Chapter 9 Beyond the MVP: Support Vector Machine Classification

9.1 Introduction

In this section, I will extend the minimum viable project (MVP) in the last section and build a support vector machine (SVM) classifier to predict Yelp reviews’ star ratings. This time, instead of just using AFINN sentiment as the model input, I’ll predict ratings based on each review’s text, its word length, and its AFINN sentiment. I will again be predicting positive (“POS”) and negative (“NEG”) ratings following Liu (2015)’s recommendation, and use the approaches outlined in Silge and Hvitfeldt (2020) and Silge and Robinson (2020). In some cases I have used examples or hints from websites like Stack Overflow, and I’ve noted that where applicable.

Based on some initial experiments, after loading 200,000 Yelp reviews I will use an aggressive train/test split to use 5% of the data for model training and then test its performance on the other 95%. There are two reasons for this. The first reason is pragmatic: I have much more data than processing power, and 5% of the data amounts to 11,106 reviews which already takes nearly 20 minutes to run through an SVM on my machine. The second reason is optimistic: based on some earlier experiments, I have reason to think that roughly 10,000 reviews is enough to train a decent model, so I would like to seize on this huge dataset to do a really robust test.

9.2 SVM Classifiers

A support vector machine (SVM) classifier is a mathematical model that assigns observations to one of two classes. The mathematics are complicated, so here I will present a brief non-technical summary based on Hastie, Tibshirani, and Friedman (2009)’s exposition (pp. 417-438).

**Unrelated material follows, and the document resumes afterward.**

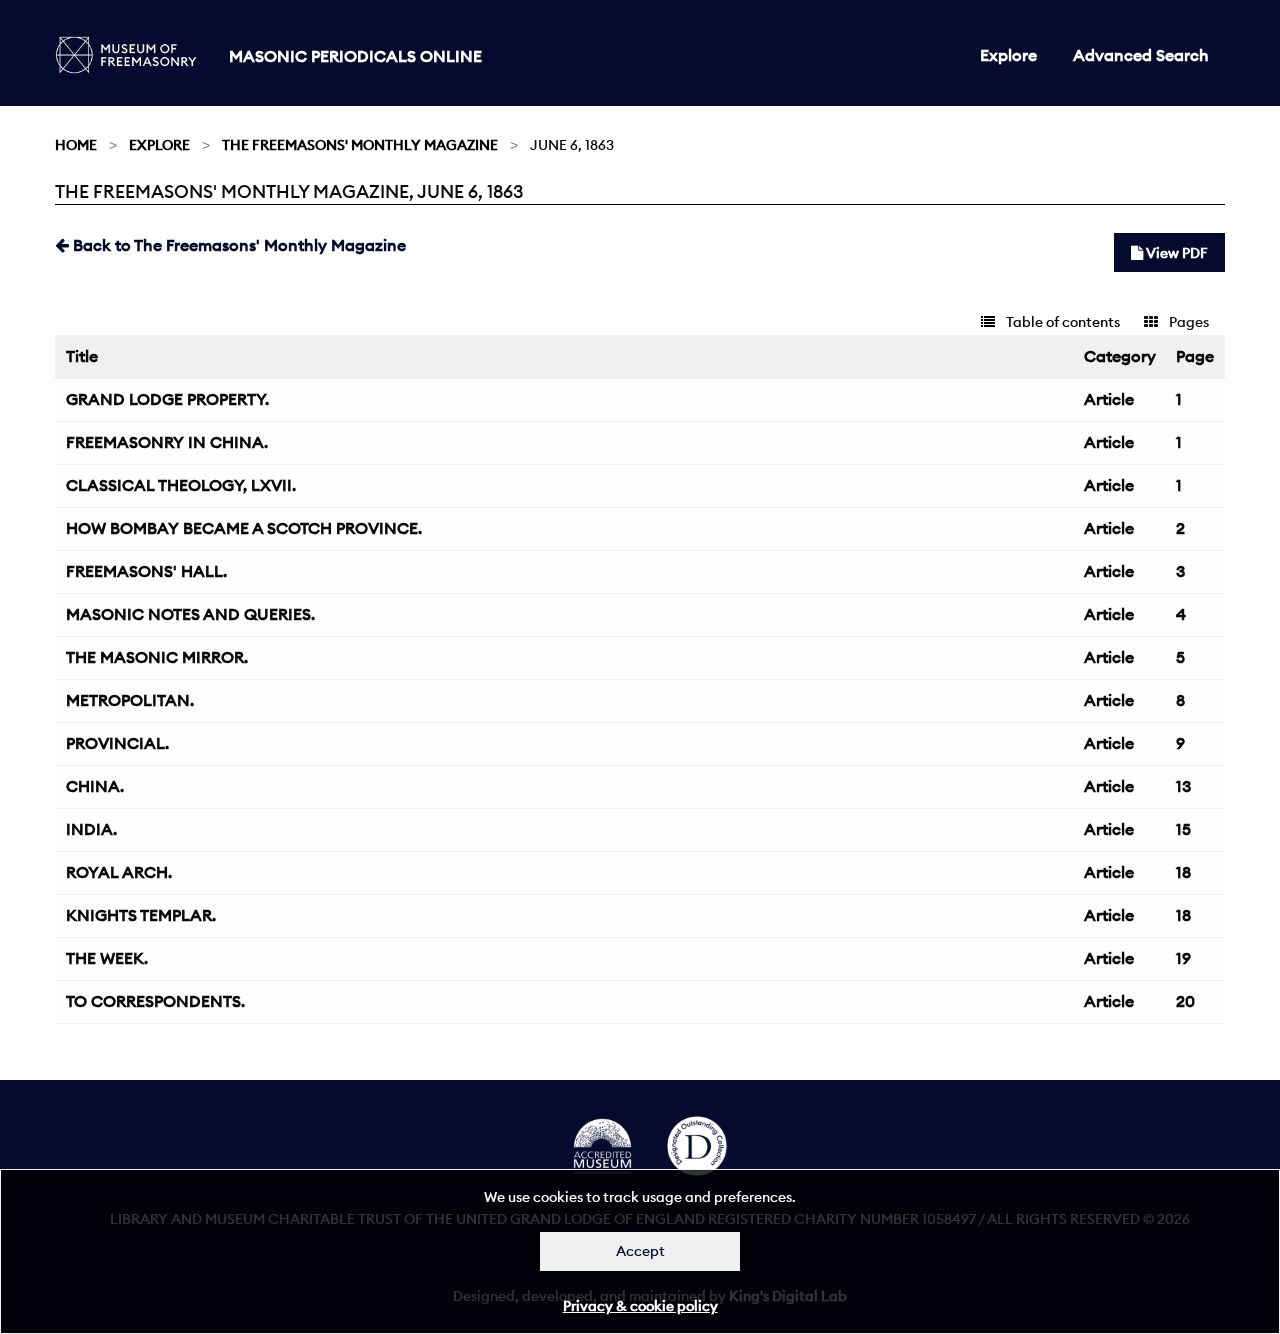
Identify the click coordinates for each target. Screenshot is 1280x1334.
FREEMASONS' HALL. (146, 571)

Imagine a dataset consisting of \(N\) pairs \((x_1,y_1),(x_2,y_2),\ldots,(x_N,y_N)\), where the \(x_i\in\mathbb{R}^p\) and the \(y_i\in\{-1,1\}\). In other words, our observations are situated somewhere in a \(p\)-dimensional Euclidean space with coordinates \(x_i\), and also belong to one of two classes given by \(y_i\). Intuitively, we could set \(p=2\) and imagine throwing a handful of pennies onto a tabletop: each penny has some position on the tabletop that we could label \(x_i\), and each penny is either heads or tails, which we could label \(y_i\).

For our tabletop example, if we’re lucky we might be able to draw a straight line separating all the heads and tails. In more general cases we may be able to define a hyperplane that separates all instances of the two classes. We can call these situations “separable,” and the general approach here is to find the hyperplane that divides the two classes with the widest margin \(M\) possible on both sides.

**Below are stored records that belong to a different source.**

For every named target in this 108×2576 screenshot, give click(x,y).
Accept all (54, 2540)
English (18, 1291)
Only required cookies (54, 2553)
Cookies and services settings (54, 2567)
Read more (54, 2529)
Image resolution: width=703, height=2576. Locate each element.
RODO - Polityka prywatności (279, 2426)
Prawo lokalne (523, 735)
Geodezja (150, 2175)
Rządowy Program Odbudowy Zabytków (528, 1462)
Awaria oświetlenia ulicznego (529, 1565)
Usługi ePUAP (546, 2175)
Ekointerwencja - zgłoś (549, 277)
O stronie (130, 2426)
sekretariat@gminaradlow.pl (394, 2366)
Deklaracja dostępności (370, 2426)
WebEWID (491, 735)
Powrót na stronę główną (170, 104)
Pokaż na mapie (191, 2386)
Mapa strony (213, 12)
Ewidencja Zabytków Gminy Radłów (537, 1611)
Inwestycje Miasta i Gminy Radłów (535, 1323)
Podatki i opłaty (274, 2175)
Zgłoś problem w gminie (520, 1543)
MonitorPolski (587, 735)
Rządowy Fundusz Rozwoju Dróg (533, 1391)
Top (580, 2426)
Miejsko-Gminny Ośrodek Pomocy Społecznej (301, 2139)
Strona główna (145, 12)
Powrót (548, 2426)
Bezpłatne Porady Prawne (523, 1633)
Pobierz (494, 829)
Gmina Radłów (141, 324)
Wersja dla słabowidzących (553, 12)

In other cases, however, there might be some heads mixed in with the tails, so it may be impossible to draw a straight line or hyperplane that cleanly separates the two classes. If so, we can generalize our approach to permit some misclassifications. The problem then is to find the hyperplane that minimizes the number and degree of misclassifications: in other words, to minimize the number of points on the wrong side of the dividing line and to minimize their distance from it. This is the intuition behind a support vector classifier.

A support vector machine classifier generalizes the support vector classifier to the case where the boundary is non-linear. Roughly, an SVM expands the input feature space (i.e. the \(x_i\)) using potentially non-linear transformations and then solves the classification problem in this larger space. Linear boundaries in this larger space will generally correspond to non-linear boundaries in the original space, so intuitively this means we are now considering the possibility that we could draw curved lines in our original space to separate our two classes. The details, however, are highly technical, and the reader is referred to Hastie, Tibshirani, and Friedman (2009) (417-438) for more information.

9.3 Preparing the Data

I will again work with the large Yelp dataset available at this link, this time loading the first 500k reviews.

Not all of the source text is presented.